Aim of the task: Rewrite the entries from the start through the line with "Looking at the screenshot, I should click(x=525, y=36).", substituting "interface agent" for "GUI agent" and leaving everything else unchanged.

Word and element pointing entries
-=-=-=-=-

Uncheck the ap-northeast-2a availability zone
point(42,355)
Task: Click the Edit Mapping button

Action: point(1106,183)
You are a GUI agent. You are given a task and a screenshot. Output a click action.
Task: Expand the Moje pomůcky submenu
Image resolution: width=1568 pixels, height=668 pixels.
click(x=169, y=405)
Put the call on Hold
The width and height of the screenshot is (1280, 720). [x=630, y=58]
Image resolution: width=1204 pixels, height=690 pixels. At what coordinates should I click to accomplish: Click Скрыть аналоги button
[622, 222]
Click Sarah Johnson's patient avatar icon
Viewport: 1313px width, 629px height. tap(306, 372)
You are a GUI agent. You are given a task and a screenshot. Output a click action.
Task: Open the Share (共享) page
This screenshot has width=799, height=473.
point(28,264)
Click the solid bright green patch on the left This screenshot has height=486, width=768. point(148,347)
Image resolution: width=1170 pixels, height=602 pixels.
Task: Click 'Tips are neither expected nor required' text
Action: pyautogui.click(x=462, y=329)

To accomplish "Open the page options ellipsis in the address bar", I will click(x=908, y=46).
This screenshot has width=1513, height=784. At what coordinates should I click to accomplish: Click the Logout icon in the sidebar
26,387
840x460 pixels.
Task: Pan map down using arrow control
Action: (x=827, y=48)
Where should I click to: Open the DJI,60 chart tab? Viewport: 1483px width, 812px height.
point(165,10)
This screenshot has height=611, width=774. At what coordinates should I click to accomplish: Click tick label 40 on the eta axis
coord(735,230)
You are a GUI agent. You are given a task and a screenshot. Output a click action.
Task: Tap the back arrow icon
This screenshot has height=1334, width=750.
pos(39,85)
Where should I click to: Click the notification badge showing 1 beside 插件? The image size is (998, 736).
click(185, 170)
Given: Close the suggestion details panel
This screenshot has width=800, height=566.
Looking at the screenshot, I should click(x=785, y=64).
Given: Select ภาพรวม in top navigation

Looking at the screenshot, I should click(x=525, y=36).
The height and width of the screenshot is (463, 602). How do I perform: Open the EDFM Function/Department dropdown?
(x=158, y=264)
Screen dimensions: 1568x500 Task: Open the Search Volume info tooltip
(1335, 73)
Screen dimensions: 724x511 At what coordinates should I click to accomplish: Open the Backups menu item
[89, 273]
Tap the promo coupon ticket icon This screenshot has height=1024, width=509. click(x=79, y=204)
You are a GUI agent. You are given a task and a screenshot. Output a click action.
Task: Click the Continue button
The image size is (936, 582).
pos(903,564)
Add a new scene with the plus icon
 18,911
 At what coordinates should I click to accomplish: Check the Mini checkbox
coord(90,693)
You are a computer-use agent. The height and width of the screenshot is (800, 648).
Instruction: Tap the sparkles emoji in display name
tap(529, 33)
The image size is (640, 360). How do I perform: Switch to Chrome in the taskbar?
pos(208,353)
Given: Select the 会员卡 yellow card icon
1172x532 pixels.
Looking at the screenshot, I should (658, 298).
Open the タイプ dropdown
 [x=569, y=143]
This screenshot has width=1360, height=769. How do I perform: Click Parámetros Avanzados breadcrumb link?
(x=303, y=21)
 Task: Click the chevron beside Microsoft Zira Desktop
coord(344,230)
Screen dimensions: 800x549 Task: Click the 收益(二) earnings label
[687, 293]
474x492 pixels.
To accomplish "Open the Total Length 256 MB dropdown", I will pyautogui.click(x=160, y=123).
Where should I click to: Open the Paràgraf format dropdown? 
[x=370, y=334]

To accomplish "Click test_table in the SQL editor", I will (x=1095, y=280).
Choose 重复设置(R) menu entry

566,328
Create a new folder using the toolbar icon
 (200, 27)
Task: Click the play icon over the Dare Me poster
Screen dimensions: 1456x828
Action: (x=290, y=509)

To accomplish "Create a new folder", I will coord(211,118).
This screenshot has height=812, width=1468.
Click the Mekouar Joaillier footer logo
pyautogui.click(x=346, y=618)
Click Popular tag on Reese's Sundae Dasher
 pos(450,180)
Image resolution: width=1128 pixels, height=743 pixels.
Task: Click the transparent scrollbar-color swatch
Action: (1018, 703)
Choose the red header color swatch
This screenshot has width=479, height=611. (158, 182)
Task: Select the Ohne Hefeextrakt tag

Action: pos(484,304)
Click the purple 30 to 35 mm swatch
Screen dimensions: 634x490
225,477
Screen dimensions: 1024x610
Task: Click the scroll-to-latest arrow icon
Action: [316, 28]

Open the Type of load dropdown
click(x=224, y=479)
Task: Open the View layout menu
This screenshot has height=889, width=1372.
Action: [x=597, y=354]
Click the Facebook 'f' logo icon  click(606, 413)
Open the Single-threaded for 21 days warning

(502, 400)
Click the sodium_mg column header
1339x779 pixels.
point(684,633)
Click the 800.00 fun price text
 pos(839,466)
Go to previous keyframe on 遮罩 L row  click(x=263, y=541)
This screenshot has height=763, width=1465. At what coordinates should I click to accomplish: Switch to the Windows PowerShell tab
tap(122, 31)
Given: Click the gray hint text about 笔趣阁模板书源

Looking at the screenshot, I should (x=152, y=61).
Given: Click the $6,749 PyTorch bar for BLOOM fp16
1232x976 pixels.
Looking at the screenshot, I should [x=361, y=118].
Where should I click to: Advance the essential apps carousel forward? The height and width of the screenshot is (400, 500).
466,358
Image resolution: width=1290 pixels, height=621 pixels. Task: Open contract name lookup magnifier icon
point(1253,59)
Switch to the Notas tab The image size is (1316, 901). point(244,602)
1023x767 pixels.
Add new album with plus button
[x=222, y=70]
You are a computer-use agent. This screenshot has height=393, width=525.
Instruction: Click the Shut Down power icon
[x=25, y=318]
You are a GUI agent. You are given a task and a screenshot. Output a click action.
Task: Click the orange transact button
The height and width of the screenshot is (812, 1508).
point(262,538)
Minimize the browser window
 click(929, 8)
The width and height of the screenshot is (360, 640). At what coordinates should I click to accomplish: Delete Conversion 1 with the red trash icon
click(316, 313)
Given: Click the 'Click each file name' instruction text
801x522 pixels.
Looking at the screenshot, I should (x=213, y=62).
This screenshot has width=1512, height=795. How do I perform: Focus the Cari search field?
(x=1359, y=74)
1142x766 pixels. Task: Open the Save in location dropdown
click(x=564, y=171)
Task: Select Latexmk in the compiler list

-=-=-=-=-

Task solution:
Uncheck the ap-northeast-2a availability zone
point(42,355)
Task: Click the Edit Mapping button

Action: point(1106,183)
You are a interface agent. You are given a task and a screenshot. Output a click action.
Task: Expand the Moje pomůcky submenu
Image resolution: width=1568 pixels, height=668 pixels.
click(x=169, y=405)
Put the call on Hold
The width and height of the screenshot is (1280, 720). [x=630, y=58]
Image resolution: width=1204 pixels, height=690 pixels. At what coordinates should I click to accomplish: Click Скрыть аналоги button
[622, 222]
Click Sarah Johnson's patient avatar icon
Viewport: 1313px width, 629px height. tap(306, 372)
You are a interface agent. You are given a task and a screenshot. Output a click action.
Task: Open the Share (共享) page
This screenshot has width=799, height=473.
point(28,264)
Click the solid bright green patch on the left This screenshot has height=486, width=768. point(148,347)
Image resolution: width=1170 pixels, height=602 pixels.
Task: Click 'Tips are neither expected nor required' text
Action: pyautogui.click(x=462, y=329)

To accomplish "Open the page options ellipsis in the address bar", I will click(x=908, y=46).
This screenshot has width=1513, height=784. At what coordinates should I click to accomplish: Click the Logout icon in the sidebar
26,387
840x460 pixels.
Task: Pan map down using arrow control
Action: (x=827, y=48)
Where should I click to: Open the DJI,60 chart tab? Viewport: 1483px width, 812px height.
point(165,10)
This screenshot has height=611, width=774. At what coordinates should I click to accomplish: Click tick label 40 on the eta axis
coord(735,230)
You are a interface agent. You are given a task and a screenshot. Output a click action.
Task: Tap the back arrow icon
This screenshot has height=1334, width=750.
pos(39,85)
Where should I click to: Click the notification badge showing 1 beside 插件? The image size is (998, 736).
click(185, 170)
Given: Close the suggestion details panel
This screenshot has width=800, height=566.
Looking at the screenshot, I should click(x=785, y=64).
Given: Select ภาพรวม in top navigation

Looking at the screenshot, I should click(x=525, y=36).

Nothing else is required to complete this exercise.